You can see that I have added information about the daghes in first consonant of a word/monad. If this feature would be implemented in BibleOL one could create an exercise where words are presented to students and they need to identify whether the Dagesh in a word is a DLBegin or a DFBegin. In cases where you have several Daghes is a word the option could be DLBeginDFMiddle. For example:

image
  1. The new features can be developed with any tool. Most likely TextFabric will work the best. What is important is that the features developed are consistent and are ideally reproducable (rule based). For example for identifying Dagesh Lene and Dagesh Forte one could use a definition like:

    image
  2. Once the new features have been developed they can be exported as tsv/csv files where monad_number, phrase_number, phrase_atom_number, etc. are being matched with the new features. For example, when I created the verbal class feature, the new TF version of the BHSa 4c looked like this:

    image

    For each "bol_monad_num1" there was a matching "bol_dict_vc1" entry:

    image
  3. The new feature set with corresponding sequencing number (if morphology the corresponding monad number has to be supplied; if phrase features are developed the corresponding phrase sequence number needs to be supplied), needs to be shared with the BibleOL developer team.

  4. Now the Emdros Database needs to be extended with the new feature.

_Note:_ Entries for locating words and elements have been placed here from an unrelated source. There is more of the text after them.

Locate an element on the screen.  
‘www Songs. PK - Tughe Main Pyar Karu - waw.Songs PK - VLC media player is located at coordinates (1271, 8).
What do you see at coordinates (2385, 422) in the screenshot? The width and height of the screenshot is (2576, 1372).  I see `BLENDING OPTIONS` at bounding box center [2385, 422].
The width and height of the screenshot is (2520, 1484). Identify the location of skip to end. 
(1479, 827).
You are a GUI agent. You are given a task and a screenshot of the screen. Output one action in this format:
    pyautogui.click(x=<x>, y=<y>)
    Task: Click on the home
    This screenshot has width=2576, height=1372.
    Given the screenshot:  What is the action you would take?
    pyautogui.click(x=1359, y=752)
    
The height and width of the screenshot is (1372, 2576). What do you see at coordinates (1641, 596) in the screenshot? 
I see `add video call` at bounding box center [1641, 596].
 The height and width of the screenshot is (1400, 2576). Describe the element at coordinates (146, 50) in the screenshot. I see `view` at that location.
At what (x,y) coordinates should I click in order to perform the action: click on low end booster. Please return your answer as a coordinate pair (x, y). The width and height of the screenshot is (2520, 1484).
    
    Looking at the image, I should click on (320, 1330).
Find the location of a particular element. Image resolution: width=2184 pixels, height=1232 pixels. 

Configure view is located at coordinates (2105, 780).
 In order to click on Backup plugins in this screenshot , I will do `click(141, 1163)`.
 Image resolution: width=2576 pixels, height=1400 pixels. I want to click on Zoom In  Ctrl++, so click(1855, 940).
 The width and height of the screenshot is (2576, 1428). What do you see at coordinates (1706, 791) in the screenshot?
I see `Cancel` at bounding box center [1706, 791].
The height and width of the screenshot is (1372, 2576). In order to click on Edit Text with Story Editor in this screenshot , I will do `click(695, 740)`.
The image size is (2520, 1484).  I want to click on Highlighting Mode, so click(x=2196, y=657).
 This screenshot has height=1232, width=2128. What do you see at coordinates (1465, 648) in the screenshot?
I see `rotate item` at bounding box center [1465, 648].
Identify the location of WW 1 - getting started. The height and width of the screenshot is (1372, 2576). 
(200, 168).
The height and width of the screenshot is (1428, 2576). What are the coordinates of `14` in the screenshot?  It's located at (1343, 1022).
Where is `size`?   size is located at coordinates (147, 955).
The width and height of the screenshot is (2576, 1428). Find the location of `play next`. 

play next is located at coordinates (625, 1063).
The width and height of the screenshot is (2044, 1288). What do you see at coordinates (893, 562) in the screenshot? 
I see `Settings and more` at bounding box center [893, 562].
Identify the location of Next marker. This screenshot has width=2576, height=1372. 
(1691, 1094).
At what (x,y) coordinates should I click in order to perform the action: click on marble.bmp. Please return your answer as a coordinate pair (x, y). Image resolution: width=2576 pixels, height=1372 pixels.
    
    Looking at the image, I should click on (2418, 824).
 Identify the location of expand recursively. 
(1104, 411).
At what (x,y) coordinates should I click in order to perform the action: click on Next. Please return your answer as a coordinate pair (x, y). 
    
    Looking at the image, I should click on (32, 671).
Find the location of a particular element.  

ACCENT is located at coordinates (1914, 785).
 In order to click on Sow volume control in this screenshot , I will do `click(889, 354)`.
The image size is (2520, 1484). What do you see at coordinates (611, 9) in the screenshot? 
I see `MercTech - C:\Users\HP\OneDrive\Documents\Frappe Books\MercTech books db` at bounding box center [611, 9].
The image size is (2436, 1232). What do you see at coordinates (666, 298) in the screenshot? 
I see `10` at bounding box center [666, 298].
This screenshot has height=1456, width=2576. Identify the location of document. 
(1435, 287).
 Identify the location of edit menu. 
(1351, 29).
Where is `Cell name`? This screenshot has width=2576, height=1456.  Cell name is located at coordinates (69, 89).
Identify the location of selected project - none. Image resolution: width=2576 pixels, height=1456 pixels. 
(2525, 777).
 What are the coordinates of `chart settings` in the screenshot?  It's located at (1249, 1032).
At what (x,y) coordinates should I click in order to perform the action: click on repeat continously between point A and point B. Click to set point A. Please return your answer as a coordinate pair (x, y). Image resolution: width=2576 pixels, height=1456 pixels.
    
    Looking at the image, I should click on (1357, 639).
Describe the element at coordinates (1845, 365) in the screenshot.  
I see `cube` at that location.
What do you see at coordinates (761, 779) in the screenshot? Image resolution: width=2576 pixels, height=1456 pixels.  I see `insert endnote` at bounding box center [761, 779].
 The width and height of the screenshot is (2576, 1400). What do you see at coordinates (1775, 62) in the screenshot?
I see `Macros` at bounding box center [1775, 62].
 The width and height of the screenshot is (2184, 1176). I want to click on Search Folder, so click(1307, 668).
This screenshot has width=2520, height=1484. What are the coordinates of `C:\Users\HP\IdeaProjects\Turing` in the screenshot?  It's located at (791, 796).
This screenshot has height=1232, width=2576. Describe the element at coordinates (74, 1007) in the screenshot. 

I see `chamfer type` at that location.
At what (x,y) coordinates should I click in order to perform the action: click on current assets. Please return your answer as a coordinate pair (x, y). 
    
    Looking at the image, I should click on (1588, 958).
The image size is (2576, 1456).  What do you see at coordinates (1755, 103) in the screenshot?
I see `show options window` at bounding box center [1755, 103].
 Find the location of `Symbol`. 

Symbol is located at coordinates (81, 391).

  5. After the Emdros Database has been updated, the new feature name needs to be made available for different parts of the BibleOL webserver. As an example we use the verbal class feature that has been developed some time ago.

    • The text-display needs to be enriched with the new features:
      image
  • the exercise creation needs to show the new features:

    Screenshot 2024-04-05 at 01 04 48
  • the viewer for taking exercises needs to be updated as well:

    Screenshot 2024-04-05 at 01 09 47

And I am sure there are more elements of the server that need updating to make sure the newly developed features is available for sue.

  1. Robust testing will be the last part of the process.